Lula, ao criticar as ações antidrogas dos EUA no Caribe, afirmou que “os traficantes são vítimas dos usuários”. Petro, em paralelo, rebatendo acusações de Trump, declarou que os envolvidos no crime não são “narcotraficantes”, mas “trabalhadores do tráfico de drogas”. Numa análise de política e poder, essa semântica não é inocente. Ela não busca descrever a realidade, mas construir uma nova – cumprindo funções estratégicas claras.
O que se vê no Rio não é o fracasso do Estado – é o sucesso da doutrina. O Foro de São Paulo e seus aliados táticos avançam não mais como uma 'ponte' para o crime, mas como a própria infraestrutura legal e ideológica
Primeiramente, deslegitimar a ordem legal: o objetivo primário é uma inversão conceitual. Ao classificar o criminoso como “trabalhador” ou “vítima”, o Estado (a polícia, o Judiciário) que o reprime é automaticamente redefinido como o “opressor”. A lei deixa de ser o pilar da civilização e passa a ser uma ferramenta de “opressão de classe”.
Segundamente, neutralizar a influência dos EUA: a “guerra às drogas” é, há décadas, a principal arquitetura de justificação para a presença militar, de inteligência e de financiamento dos Estados Unidos na América Latina (vide Plano Colômbia).

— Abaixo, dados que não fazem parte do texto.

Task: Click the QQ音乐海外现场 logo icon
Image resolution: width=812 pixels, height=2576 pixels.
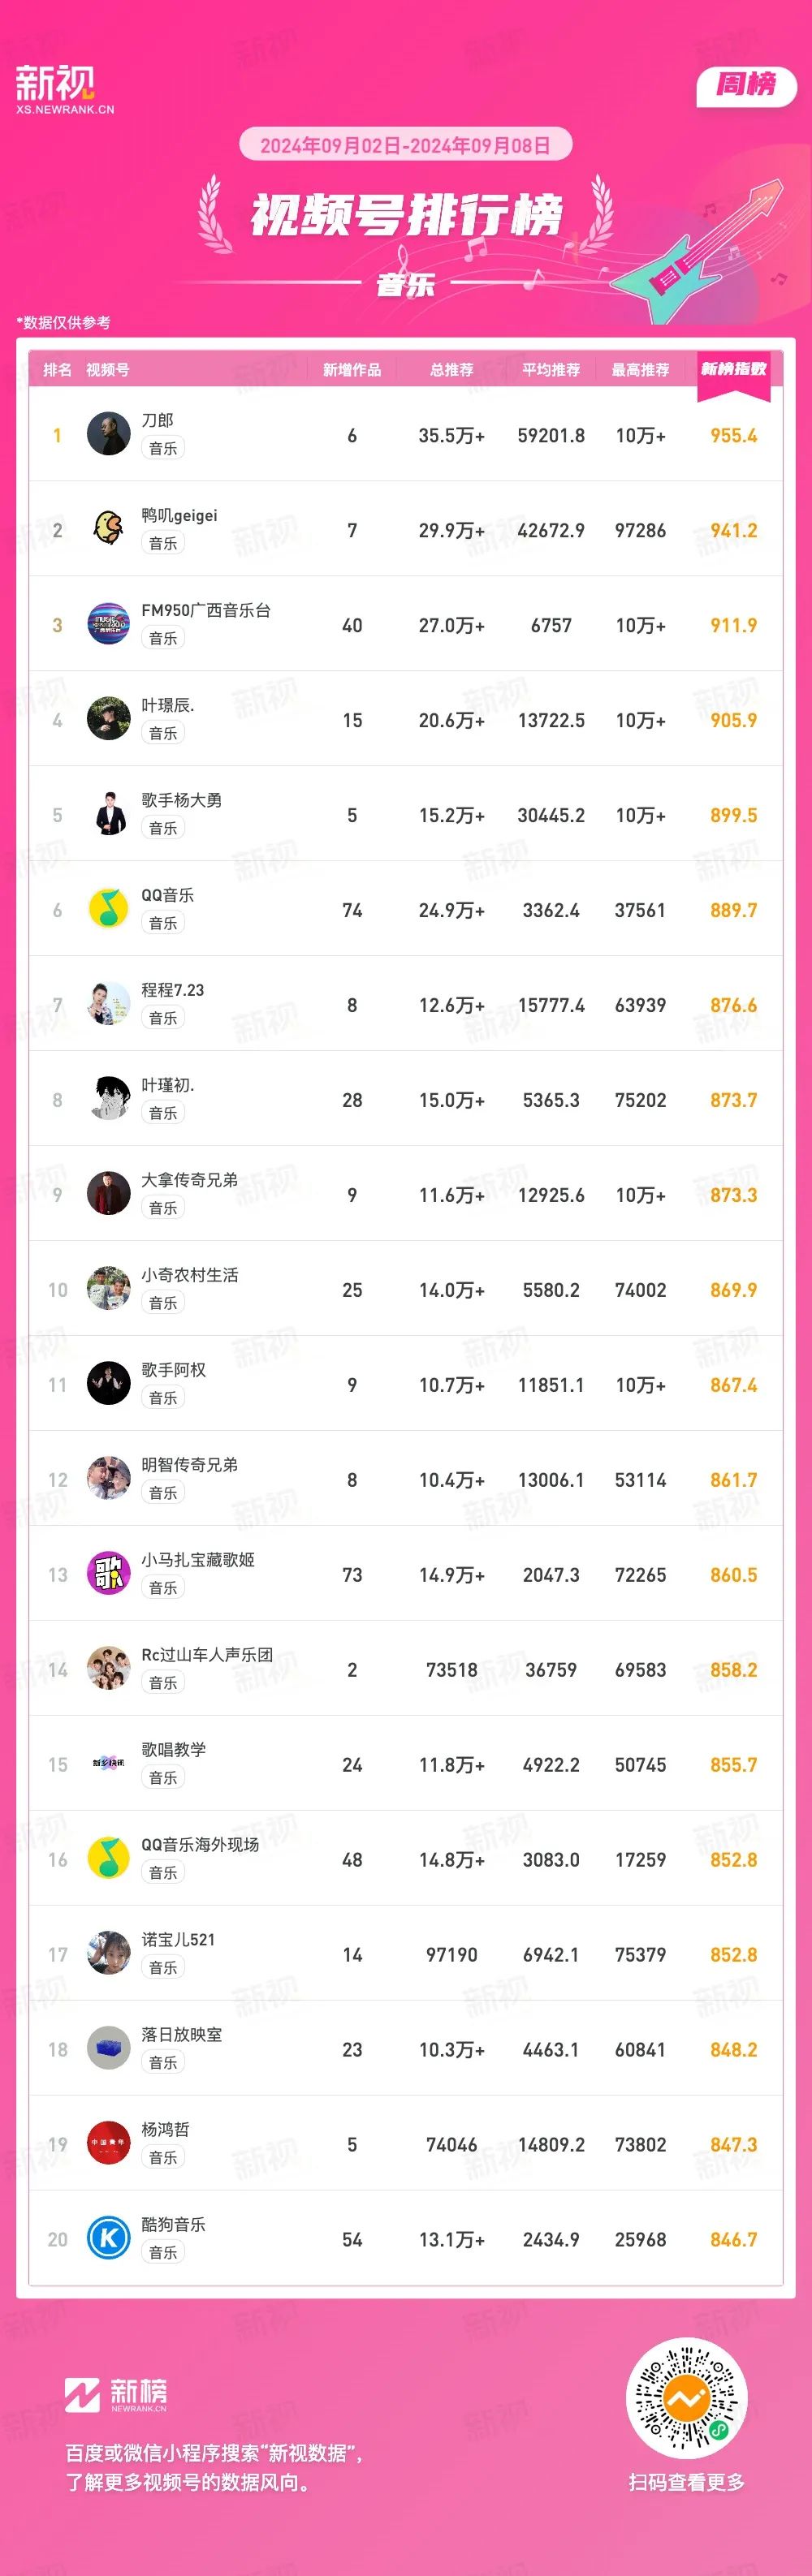Action: coord(108,1859)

Ao redefinir o narcotraficante – o “inimigo” dessa guerra – como um “trabalhador precário” em uma “economia global desigual”, Lula e Petro buscam minar a premissa moral que sustenta a intervenção americana.
Por fim, consolidar o eixo do Foro de São Paulo (FSP): o FSP, fundado por Lula e Fidel Castro, sempre foi criticado por sua ambiguidade, servindo de ponte entre a ideologia revolucionária e o crime organizado. O que assistimos agora é a evolução dessa aliança tática para uma fusão simbiótica. O narcoestado deixa de ser um “acidente” ou um “aliado” e passa a ser o próprio modelo de financiamento da “revolução”.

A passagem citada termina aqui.